## begin TASK INPUT
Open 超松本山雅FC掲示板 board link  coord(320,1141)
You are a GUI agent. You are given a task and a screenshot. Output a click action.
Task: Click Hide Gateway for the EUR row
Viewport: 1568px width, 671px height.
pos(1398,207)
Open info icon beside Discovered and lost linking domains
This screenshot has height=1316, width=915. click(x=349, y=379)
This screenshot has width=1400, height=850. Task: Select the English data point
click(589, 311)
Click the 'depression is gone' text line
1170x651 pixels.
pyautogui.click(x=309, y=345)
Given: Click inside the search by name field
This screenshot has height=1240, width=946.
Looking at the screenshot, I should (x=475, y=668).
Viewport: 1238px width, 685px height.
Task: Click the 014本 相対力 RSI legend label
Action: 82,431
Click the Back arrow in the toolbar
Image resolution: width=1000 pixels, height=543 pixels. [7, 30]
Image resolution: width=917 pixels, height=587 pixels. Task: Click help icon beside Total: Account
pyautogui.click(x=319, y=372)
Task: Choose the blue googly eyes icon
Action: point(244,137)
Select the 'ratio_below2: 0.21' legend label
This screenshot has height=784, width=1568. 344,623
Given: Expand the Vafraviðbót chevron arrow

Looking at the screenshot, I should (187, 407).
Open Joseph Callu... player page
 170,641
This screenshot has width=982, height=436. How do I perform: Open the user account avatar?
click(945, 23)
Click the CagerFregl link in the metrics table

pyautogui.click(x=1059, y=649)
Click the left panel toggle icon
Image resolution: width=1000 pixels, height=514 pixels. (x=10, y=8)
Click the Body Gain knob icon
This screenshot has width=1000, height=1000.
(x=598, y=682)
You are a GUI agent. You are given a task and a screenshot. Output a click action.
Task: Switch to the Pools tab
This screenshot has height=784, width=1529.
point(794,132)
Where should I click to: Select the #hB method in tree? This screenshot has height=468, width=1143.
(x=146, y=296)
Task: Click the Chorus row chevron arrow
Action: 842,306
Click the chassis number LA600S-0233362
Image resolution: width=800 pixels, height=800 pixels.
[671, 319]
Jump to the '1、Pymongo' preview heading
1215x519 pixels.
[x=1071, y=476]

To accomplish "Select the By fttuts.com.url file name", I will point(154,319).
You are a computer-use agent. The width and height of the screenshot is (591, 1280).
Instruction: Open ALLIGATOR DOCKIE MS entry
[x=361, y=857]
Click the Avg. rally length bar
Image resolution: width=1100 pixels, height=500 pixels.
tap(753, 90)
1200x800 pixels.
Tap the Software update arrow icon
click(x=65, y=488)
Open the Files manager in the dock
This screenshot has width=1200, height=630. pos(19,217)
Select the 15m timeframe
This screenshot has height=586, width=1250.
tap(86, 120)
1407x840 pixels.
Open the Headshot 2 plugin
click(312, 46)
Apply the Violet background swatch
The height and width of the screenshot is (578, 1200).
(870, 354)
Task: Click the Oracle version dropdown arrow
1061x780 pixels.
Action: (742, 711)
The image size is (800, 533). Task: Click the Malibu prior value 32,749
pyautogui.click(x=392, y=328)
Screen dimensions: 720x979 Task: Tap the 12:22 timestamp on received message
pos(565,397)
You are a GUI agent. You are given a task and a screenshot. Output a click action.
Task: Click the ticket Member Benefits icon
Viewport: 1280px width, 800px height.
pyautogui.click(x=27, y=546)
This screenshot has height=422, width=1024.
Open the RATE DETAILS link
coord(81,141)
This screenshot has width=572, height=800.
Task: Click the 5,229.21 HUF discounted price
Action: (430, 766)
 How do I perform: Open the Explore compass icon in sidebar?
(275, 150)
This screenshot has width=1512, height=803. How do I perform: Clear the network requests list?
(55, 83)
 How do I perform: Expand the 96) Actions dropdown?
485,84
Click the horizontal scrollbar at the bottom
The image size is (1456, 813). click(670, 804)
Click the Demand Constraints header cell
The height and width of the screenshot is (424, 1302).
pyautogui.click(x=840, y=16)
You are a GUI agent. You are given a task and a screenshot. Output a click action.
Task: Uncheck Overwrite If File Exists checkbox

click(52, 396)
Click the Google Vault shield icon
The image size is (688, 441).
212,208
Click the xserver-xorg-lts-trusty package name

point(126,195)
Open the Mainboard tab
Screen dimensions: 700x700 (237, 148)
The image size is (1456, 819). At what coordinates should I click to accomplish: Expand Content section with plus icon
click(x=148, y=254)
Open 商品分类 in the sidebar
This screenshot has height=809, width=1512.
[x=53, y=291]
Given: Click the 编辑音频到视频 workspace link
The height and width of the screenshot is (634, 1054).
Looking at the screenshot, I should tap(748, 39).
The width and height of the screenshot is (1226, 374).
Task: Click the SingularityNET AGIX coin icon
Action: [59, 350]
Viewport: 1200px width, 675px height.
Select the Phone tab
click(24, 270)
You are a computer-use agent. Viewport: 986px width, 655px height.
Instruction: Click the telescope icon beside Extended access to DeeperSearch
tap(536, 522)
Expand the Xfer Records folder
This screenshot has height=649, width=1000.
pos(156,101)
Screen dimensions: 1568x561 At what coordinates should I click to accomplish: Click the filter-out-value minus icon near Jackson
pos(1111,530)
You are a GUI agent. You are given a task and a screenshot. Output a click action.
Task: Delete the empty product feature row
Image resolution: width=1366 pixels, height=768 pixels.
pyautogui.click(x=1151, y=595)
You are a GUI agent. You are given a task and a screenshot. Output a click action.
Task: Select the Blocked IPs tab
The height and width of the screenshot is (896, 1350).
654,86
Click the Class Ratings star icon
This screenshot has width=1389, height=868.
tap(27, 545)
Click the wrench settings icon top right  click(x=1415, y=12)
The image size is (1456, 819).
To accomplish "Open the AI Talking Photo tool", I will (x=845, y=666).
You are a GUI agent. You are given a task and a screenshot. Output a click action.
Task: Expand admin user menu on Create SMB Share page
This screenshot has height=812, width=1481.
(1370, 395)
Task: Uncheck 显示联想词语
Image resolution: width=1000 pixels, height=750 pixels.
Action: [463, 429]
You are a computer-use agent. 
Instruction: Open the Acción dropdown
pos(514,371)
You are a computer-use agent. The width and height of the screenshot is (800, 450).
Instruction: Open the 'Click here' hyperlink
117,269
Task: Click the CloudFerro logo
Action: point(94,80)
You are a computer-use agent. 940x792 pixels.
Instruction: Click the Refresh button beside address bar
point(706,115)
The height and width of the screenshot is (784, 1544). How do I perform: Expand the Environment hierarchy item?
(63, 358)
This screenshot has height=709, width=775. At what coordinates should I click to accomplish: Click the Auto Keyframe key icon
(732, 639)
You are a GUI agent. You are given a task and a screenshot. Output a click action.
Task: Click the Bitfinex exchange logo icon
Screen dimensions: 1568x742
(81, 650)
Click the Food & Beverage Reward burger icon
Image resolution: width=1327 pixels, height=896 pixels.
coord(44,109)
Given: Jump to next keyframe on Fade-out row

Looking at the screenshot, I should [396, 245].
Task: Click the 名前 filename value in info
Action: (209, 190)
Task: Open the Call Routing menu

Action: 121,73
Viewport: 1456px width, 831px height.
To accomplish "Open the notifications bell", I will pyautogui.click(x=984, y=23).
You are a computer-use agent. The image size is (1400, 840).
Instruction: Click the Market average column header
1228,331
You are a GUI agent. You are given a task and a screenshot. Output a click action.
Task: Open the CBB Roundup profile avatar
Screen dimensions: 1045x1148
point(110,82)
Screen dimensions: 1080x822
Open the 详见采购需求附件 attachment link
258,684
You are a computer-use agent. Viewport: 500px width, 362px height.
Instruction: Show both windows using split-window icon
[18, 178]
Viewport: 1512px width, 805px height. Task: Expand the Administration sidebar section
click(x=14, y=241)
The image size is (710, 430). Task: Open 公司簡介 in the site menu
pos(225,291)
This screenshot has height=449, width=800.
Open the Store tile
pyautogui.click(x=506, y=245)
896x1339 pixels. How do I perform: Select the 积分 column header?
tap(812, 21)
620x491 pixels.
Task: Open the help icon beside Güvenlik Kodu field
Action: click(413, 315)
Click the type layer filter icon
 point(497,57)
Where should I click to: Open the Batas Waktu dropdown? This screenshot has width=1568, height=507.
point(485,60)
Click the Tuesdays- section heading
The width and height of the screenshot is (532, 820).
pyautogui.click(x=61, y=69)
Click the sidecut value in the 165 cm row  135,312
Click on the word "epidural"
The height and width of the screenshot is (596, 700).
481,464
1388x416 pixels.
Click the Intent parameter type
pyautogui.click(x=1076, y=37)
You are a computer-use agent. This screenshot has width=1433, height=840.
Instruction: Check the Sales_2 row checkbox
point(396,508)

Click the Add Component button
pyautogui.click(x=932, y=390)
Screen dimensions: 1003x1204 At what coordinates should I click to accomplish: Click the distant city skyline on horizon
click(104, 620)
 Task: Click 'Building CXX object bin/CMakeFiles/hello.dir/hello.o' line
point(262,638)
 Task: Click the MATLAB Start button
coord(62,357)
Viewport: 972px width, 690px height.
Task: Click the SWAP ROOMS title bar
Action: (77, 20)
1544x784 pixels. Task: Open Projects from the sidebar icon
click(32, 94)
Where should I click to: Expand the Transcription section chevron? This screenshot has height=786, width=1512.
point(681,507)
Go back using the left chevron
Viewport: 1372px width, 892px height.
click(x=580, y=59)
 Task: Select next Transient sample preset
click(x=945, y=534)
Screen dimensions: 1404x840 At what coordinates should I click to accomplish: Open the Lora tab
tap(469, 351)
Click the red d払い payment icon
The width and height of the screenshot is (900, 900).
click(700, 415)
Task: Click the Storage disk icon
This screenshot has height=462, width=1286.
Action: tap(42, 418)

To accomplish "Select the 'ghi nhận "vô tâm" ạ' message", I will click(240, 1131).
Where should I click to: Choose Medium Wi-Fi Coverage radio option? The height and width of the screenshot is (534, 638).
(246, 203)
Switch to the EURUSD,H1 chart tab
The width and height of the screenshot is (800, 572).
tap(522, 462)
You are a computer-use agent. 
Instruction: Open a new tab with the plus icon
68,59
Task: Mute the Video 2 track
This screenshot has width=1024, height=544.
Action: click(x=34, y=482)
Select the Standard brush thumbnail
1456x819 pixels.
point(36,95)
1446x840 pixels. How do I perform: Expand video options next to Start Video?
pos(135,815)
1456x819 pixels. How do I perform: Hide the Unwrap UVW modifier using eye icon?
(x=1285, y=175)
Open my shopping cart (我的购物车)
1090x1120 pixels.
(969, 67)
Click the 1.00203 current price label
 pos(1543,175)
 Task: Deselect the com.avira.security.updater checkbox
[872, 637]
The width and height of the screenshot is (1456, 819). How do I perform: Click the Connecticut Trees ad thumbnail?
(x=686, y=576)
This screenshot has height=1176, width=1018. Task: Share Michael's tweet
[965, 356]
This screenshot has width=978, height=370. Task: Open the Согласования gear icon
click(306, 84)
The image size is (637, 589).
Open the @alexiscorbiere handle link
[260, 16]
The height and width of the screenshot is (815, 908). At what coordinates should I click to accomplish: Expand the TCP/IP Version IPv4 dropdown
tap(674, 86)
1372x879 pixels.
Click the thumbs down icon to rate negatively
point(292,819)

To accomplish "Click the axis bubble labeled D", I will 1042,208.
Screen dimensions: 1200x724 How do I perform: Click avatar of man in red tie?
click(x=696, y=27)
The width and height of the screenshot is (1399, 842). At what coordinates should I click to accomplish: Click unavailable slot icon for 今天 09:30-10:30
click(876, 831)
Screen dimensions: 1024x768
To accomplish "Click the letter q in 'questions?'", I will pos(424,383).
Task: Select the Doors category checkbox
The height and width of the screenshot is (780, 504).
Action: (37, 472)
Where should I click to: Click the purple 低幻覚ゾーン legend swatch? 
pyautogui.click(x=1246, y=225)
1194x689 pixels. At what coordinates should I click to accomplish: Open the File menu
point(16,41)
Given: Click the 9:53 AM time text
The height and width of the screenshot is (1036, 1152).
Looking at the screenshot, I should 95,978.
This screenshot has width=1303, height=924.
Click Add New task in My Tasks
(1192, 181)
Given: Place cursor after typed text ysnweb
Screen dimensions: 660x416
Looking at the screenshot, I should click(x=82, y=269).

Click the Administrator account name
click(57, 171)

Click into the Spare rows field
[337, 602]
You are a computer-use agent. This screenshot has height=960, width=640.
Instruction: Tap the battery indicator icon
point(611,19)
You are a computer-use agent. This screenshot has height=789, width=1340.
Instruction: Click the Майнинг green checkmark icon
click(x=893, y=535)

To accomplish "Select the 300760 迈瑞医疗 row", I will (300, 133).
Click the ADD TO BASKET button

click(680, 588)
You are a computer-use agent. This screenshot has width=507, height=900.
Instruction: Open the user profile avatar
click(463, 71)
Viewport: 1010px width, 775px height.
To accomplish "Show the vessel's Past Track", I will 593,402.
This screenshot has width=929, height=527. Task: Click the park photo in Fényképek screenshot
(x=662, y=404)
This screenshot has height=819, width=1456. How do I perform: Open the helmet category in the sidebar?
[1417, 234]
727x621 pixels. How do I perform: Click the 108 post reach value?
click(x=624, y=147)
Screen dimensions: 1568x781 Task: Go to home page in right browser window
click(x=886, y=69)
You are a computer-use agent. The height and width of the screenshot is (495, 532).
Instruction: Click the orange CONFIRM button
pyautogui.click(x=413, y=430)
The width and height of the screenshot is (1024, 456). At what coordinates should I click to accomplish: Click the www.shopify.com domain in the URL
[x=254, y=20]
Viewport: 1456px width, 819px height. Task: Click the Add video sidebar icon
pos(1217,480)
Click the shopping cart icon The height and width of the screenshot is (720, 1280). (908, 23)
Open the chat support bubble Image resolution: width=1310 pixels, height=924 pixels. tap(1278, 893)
## end TASK INPUT
* [AIM OF THE TASK]: Recast the listing above, starting at the line that contains "Task: Select the Doors category checkbox" and ending at the line that contains "[1417, 234]", as a JSON list of strings with one string per line, leaving out blank lines.

* [EXERCISE RESPONSE]:
[
  "Task: Select the Doors category checkbox",
  "The height and width of the screenshot is (780, 504).",
  "Action: (37, 472)",
  "Where should I click to: Click the purple 低幻覚ゾーン legend swatch? ",
  "pyautogui.click(x=1246, y=225)",
  "1194x689 pixels. At what coordinates should I click to accomplish: Open the File menu",
  "point(16,41)",
  "Given: Click the 9:53 AM time text",
  "The height and width of the screenshot is (1036, 1152).",
  "Looking at the screenshot, I should 95,978.",
  "This screenshot has width=1303, height=924.",
  "Click Add New task in My Tasks",
  "(1192, 181)",
  "Given: Place cursor after typed text ysnweb",
  "Screen dimensions: 660x416",
  "Looking at the screenshot, I should click(x=82, y=269).",
  "Click the Administrator account name",
  "click(57, 171)",
  "Click into the Spare rows field",
  "[337, 602]",
  "You are a computer-use agent. This screenshot has height=960, width=640.",
  "Instruction: Tap the battery indicator icon",
  "point(611,19)",
  "You are a computer-use agent. This screenshot has height=789, width=1340.",
  "Instruction: Click the Майнинг green checkmark icon",
  "click(x=893, y=535)",
  "To accomplish \"Select the 300760 迈瑞医疗 row\", I will (300, 133).",
  "Click the ADD TO BASKET button",
  "click(680, 588)",
  "You are a computer-use agent. This screenshot has width=507, height=900.",
  "Instruction: Open the user profile avatar",
  "click(463, 71)",
  "Viewport: 1010px width, 775px height.",
  "To accomplish \"Show the vessel's Past Track\", I will 593,402.",
  "This screenshot has width=929, height=527. Task: Click the park photo in Fényképek screenshot",
  "(x=662, y=404)",
  "This screenshot has height=819, width=1456. How do I perform: Open the helmet category in the sidebar?",
  "[1417, 234]"
]